Open mikejc58 opened 3 years ago

mikejc58 commented 3 years ago

I am writing an application on a PyPortal that needs to talk to two access points. After connecting to the first and communicating via socket with a host there, I close the socket and do an esp.disconnect() to disconnect from the access point. This seems to work. The esp's status goes to WL_DISCONNECTED. I then connect to the second access point with the esp's status going back to WL_CONNECTED. But, at that point the ESP seems to be in a bad state. Any function requiring communication with the AP fails, in one way or another. I wrote a simple test case that demonstrates the problem:

import board
from digitalio import DigitalInOut
import busio
import sys
from adafruit_esp32spi import adafruit_esp32spi
from adafruit_esp32spi import adafruit_esp32spi_socket

esp32_cs_pin = DigitalInOut(board.ESP_CS)
esp32_ready_pin = DigitalInOut(board.ESP_BUSY)
esp32_reset_pin = DigitalInOut(board.ESP_RESET)

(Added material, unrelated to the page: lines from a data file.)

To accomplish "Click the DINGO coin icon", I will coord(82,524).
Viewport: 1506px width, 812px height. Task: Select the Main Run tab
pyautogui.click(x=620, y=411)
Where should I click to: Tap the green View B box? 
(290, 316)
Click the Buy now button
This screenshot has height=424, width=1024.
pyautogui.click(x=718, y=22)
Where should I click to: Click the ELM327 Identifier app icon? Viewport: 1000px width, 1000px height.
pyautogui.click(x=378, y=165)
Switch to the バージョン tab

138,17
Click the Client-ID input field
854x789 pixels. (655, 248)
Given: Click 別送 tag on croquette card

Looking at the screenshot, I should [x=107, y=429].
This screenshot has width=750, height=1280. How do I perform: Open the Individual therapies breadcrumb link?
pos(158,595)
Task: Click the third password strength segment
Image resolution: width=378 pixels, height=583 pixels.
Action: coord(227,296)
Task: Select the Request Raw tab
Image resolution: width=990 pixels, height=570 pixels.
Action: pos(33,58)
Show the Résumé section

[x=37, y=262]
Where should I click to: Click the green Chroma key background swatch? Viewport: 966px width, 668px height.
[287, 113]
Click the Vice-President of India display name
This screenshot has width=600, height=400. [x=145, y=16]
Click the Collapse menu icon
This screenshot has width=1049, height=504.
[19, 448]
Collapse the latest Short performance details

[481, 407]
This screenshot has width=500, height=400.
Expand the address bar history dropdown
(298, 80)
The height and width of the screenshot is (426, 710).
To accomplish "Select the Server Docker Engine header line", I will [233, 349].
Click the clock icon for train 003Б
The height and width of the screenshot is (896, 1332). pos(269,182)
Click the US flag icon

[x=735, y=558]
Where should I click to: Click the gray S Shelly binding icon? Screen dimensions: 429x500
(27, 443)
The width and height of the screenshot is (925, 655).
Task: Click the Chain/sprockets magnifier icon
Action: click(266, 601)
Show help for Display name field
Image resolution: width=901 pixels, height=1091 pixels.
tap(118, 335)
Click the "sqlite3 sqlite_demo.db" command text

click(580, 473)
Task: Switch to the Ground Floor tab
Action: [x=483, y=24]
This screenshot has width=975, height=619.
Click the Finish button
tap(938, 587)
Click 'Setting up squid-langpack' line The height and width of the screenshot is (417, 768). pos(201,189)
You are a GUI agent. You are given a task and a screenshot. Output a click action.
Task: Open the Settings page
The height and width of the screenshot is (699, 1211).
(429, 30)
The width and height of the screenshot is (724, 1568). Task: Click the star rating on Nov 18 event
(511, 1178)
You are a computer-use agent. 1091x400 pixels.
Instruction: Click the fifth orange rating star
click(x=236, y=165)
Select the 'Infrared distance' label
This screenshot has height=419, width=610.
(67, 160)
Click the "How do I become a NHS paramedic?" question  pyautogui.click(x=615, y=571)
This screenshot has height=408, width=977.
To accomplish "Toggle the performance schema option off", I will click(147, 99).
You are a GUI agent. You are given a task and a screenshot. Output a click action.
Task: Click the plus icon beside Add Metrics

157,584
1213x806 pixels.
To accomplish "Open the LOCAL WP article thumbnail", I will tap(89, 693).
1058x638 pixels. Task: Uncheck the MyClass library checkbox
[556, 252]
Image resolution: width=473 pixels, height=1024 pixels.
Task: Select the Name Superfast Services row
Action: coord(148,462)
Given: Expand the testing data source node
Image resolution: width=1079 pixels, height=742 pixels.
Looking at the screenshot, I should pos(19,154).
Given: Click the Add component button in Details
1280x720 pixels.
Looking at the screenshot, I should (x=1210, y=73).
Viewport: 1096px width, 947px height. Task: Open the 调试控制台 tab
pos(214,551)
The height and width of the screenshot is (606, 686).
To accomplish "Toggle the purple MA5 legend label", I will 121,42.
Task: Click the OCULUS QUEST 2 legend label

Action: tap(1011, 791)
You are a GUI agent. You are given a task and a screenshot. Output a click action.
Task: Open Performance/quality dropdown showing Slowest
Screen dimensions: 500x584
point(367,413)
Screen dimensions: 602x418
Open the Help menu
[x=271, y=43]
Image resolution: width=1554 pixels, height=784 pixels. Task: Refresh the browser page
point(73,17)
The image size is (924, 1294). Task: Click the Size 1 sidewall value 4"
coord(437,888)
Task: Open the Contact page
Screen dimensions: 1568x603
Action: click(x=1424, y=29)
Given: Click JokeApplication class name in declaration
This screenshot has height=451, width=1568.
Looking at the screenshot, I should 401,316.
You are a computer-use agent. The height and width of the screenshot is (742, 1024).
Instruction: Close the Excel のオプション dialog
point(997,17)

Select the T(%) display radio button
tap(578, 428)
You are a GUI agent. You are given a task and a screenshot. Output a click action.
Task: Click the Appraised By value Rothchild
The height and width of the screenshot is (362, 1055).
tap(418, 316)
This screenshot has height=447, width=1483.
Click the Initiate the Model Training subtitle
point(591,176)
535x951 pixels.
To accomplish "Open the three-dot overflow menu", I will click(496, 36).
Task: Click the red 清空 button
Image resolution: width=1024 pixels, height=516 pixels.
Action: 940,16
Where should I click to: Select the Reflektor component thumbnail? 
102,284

spi = busio.SPI(board.SCK, board.MOSI, board.MISO)

esp = adafruit_esp32spi.ESP_SPIcontrol(spi, esp32_cs_pin, esp32_ready_pin, esp32_reset_pin)

ssids = (('linkme', '***********'), ('corrigan', '**********'))
fwstr = str(esp.firmware_version, 'utf-8')

major, minor, sub = sys.implementation.version
print("Circuitpython {}.{}.{},  ESP32 firmware {}".format(major, minor, sub, fwstr))

test_ip = esp.unpretty_ip('192.168.43.148')
port = 65432

for ssid, password in ssids:
    print("Testing ssid = {}".format(ssid))

    # connect to an AP
    esp.connect_AP(ssid, password, timeout_s = 30)
    print("Create socket")

    # create a socket
    adafruit_esp32spi_socket.set_interface(esp)
    my_sock = adafruit_esp32spi_socket.socket()
    print("Connect socket")

    # connect to socket server on other system        
    my_sock.connect((test_ip, port))
    print("close socket")

    # close socket
    my_sock.close()
    print("disconnect from AP")

    # disconnect from AP
    esp.disconnect()    

The output is:

code.py output:
Circuitpython 6.1.0,  ESP32 firmware 1.7.3
Testing ssid = linkme
Create socket
Connect socket
close socket
disconnect from AP
Testing ssid = corrigan
Create socket
Connect socket
Traceback (most recent call last):
  File "code.py", line 35, in <module>
  File "adafruit_esp32spi/adafruit_esp32spi_socket.py", line 75, in connect
  File "/lib/adafruit_esp32spi/adafruit_esp32spi.py", line 783, in socket_connect
  File "/lib/adafruit_esp32spi/adafruit_esp32spi.py", line 685, in socket_open
  File "/lib/adafruit_esp32spi/adafruit_esp32spi.py", line 345, in _send_command_get_response
  File "/lib/adafruit_esp32spi/adafruit_esp32spi.py", line 296, in _wait_response_cmd
  File "/lib/adafruit_esp32spi/adafruit_esp32spi.py", line 199, in _wait_for_ready
RuntimeError: ESP32 not responding

Code done running.

Everything works for the first access point, and seems to work for the second until the attempt to connect the socket. It also fails in the same way if I re-connect to the first access point instead. Other functions also fail. For example, esp.get_host_by_name(host) fails with RuntimeError: Failed to request hostname.

A more elaborate test shows that after connecting to the second access point, the ESP32's internal state is inconsistent. Asking the ESP32 for the bssid and ssid that it is connected to show the second access point, but asking the ESP32 for its 'network data', gives back the ip address, and gateway of the first access point.

If I change the timeout in _wait_for_ready, I find that the socket.connect request actual finishes after 18 seconds (waiting for the response, the normal timeout is 10). But, when the socket.connect finishes, it is with a RuntimeError: Expected 01 but got 00, which is what you get when the connection fails.

If you do an esp.reset(), everything works again.

mikejc58 commented 3 years ago

The more elaborate test and its output: elaborate.txt

anecdata commented 3 years ago

ESP32SPI .disconnect simply calls disconnect in the NINA firmware, which uses the Arduino function WiFi.disconnect(). Similarly, ESP32SPI .connect calls into NINA, which does a WiFi.begin(ssid, pass). So I think we'd have to dig into the ESP32 implementation of the Arduino functions.

I suspect WiFiNINA would behave similarly, it would be interesting if it was different.

If you can incur the <1 second penalty of esp.reset(), that's probably the best workaround.